Sabemos que los hombres, somos producto de nuestras circunstancias. Uno es de donde lo quieren y tal vez depende de cuánto cariño le brinden, y de las dosis de normas básicas que reciba en su entorno para ser una persona decente, solidaria y con valores. Ahí se nota la mano de los padres de los Barreto. Una pareja que engendró hijos con enormes valores libertarios, generosos en la lucha y con compromiso de clase. Cuando pienso en el padre y en la madre de los Barreto, que han tenido la desgracia –y por esa causa– de perder a un hijo con los mismos principios, y pese a ello continuar inculcándoles a cada uno el valor de la libertad, de la honestidad, recuerdo a Cornelia, la madre de Cayo y Tiberio Graco, quienes en la trágica Roma de entre los años 130 y 120 antes de Cristo, pagaron con su vida esa mala costumbre de luchar por las causas populares, en aquel caso, por la reforma agraria. El dramaturgo Carlos Somigliana nos cuenta en su obra “Amarillo” que, ya asesinado Tiberio unos años antes, y frente al cuerpo ensangrentado y final de Cayo Graco, Cornelia, su madre, se dirige a los senadores asesinos diciéndoles “Ya no puedo parir, pero si pudiese parir, llorarían ustedes”.

Al apelar a la luminosa épica de ese texto de Somigliana, no temo exagerar, es un poco así como imagino a don Modesto y a doña Ofelia, cuya memoria se honra con sus hijos insolentes e insurrectos, pero, al menos como yo lo considero, caminando del lado correcto de la vida.

Pero, ¿con qué nos vamos a encontrar en Las fiestas privadas?
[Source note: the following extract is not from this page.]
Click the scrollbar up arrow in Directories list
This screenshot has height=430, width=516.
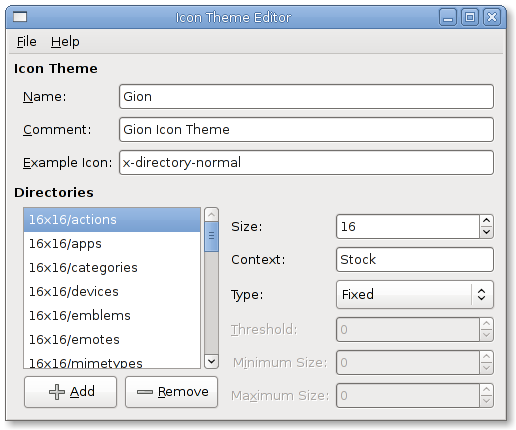[x=211, y=215]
Cualquiera que tenga unos cuarenta años, podrá asociar la trama principal de esta historia con un hecho policial de aquellos penosos años 80. Pero partiendo de allí, de aquel hecho terrorífico, Aníbal nos conduce hacia las internas más oscuras de un país llamado Orengania, donde un coronel de aviación, hijo del dictador de aquel país, comanda un ejército de homosexuales en un macabro plan de venganza ante una traición amorosa.

El autor presenta una fotografía de lo que es el lugar, decadente, corrupto y violento, en un país manejado por una dictadura y su camarilla genuflexa y al mismo tiempo hambrienta, rapaz e inescrupulosa. Así puede uno conocer Orengania y descubrir que era una sociedad que vivía en “paz y progreso”, donde el común de la gente justificaba los reportes de un tal Pastor Coronel, jefe de la tortura, cuando aparecía con la información en conferencia de prensa anunciando que lograron desbaratar una peligrosa célula comunista, con la contundente frase “Para qué se meten en política”. En lenguaje de calle, Orengania es un país que nos tiene cara conocida.
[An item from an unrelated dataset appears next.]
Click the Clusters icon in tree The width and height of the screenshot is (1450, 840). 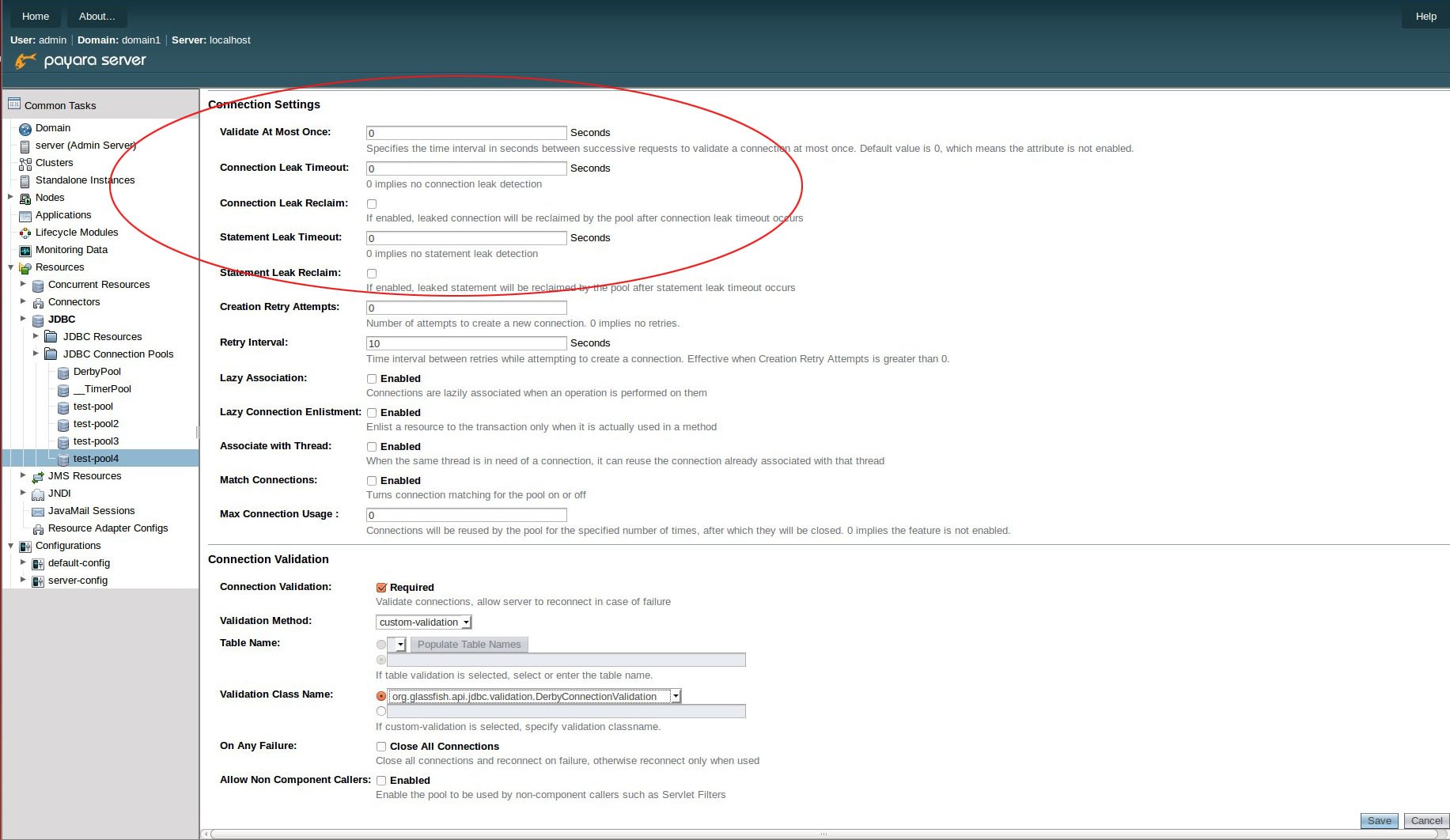point(25,163)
Algunos nombres y apellidos en el libro, son concretos, reales; otros están falseados. El ritmo de la obra es frenético, desde la primera línea. Aníbal apeló a la historia cruda. Raymond Chandler, un autor del género policial que admiro mucho, decía: “Pienso que algunos escritores se sienten obligados a escribir en frases rebuscadas como compensación por una carencia de alguna clase de emoción animal natural (…) La frase con alambre de púas, la palabra laboriosamente rara, la afectación intelectual del estilo, son todos trucos divertidos, pero inútiles”.

Por eso, Aníbal desechó los ripios, cortó las malezas y fue al corazón de los asuntos que sucedían en Orengania.
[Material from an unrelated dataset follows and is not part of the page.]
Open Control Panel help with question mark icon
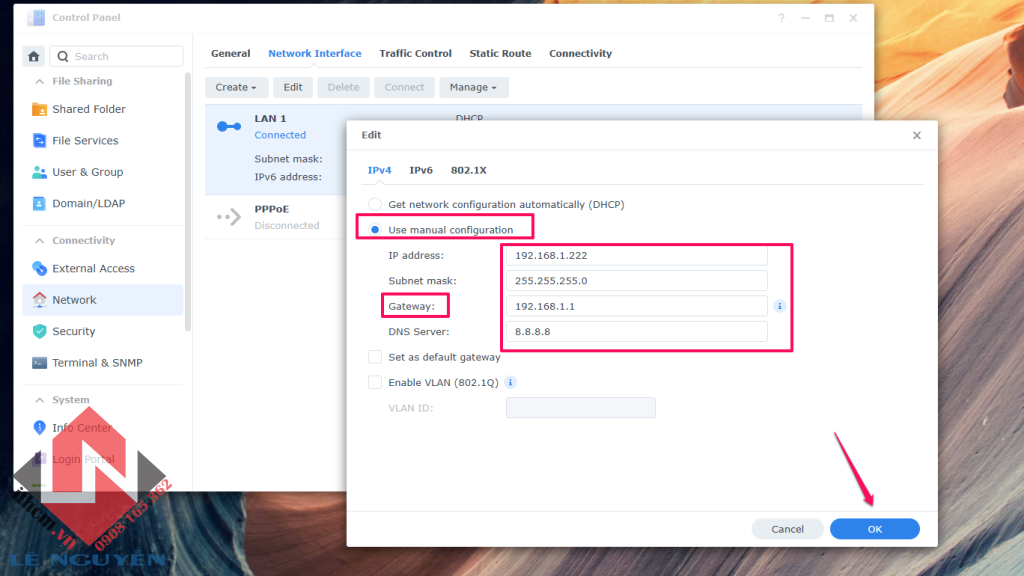Image resolution: width=1024 pixels, height=576 pixels. (781, 17)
En medio, aparece el humor, el ingenio, la picardía, la crítica política. Aparecen frases como la que le atribuye al dictador, de cuando su hijo el coronel de aviación le llama por teléfono a advertirle de una información de inteligencia que sugería la presencia de un grupo de guerrilleros que intentarían un atentado en el país, con ayuda de los liberales. Y el dictador le responde: “Entonces va a ser un fracaso. Los liberales no se masturban porque no tienen imaginación”.

Un típico recurso de los buenos autores: utilizar a un personaje para emitir una opinión propia. Cualquiera que conozca bien a Aníbal sabe de su enorme cariño por los liberales…

¿De qué país nos habla Aníbal en esta historia? ¿De qué caso policial? A lo largo de la historia, aparecen sucesos reconocibles por cualquier lector, como ya dije, de más de cuarenta años y atento a las noticias. Si estamos ante hechos ciertos, más de algún protagonista de los sucesos de este libro, podrá inquietarse. Se enterarán, seguro. Y sabrán si el libro hace referencia a ellos, por el peso mismo de sus conciencias.

Pero ese es el ejercicio menos importante que debemos proponernos con “Las fiestas privadas”. Como alguna vez le dijo el poeta Néstor Romero Valdovinos al periodista e investigador de las artes, Mario Rubén Álvarez, obsesionado en conocer las historias que hay detrás de las mejores canciones paraguayas.

Sereno pero contundente, el autor de “Tardes asuncenas” le dijo: “No hay que preguntar esas cosas, mi hijo. Uno puede decepcionarse”.

Mucha razón, la de don Néstor. De “La Ilíada”, de Homero, hoy no cabe duda de que muchos de los atributos que se dan a los personajes, así como las escenas místicas que se narran en la obra son totalmente irreales, pero otras como el conflicto en sí mismo, así como algunos de los personajes y los lugares aparecidos, podrían ser verdaderos. Pero es un canto, un poema épico, no es la historia.

La Vigilia del Almirante, de Augusto Roa Bastos, aparentemente, es el relato de la peripecia de los días previos al descubrimiento en los que Colón es acosado por la desesperación y el temor a la muerte de sus marinos amotinados. Pero no es la historia del viaje de Colón. El propio Roa lo explica en su nota introductoria: “Este es un relato de ficción impura, o mixta, oscilante entre la realidad de la fábula y la fábula de la historia”.

Cuánto hay de cierto en esta historia que puede leerse en “Las fiestas privadas”, es un asunto a develar, pero por ahora, lo que puedo recomendarles es que se sumerjan en sus páginas. Será fácil dejarse llevar de la mano por esta historia de engaños, crímenes crueles y el retrato que de un país –que sin poder garantizar que sea este que tenemos–, se le parece demasiado.

Un país en el que cotidianamente, la realidad se empecina en superar a la ficción.

Que disfruten de estas fiestas privadas. No se van a arrepentir.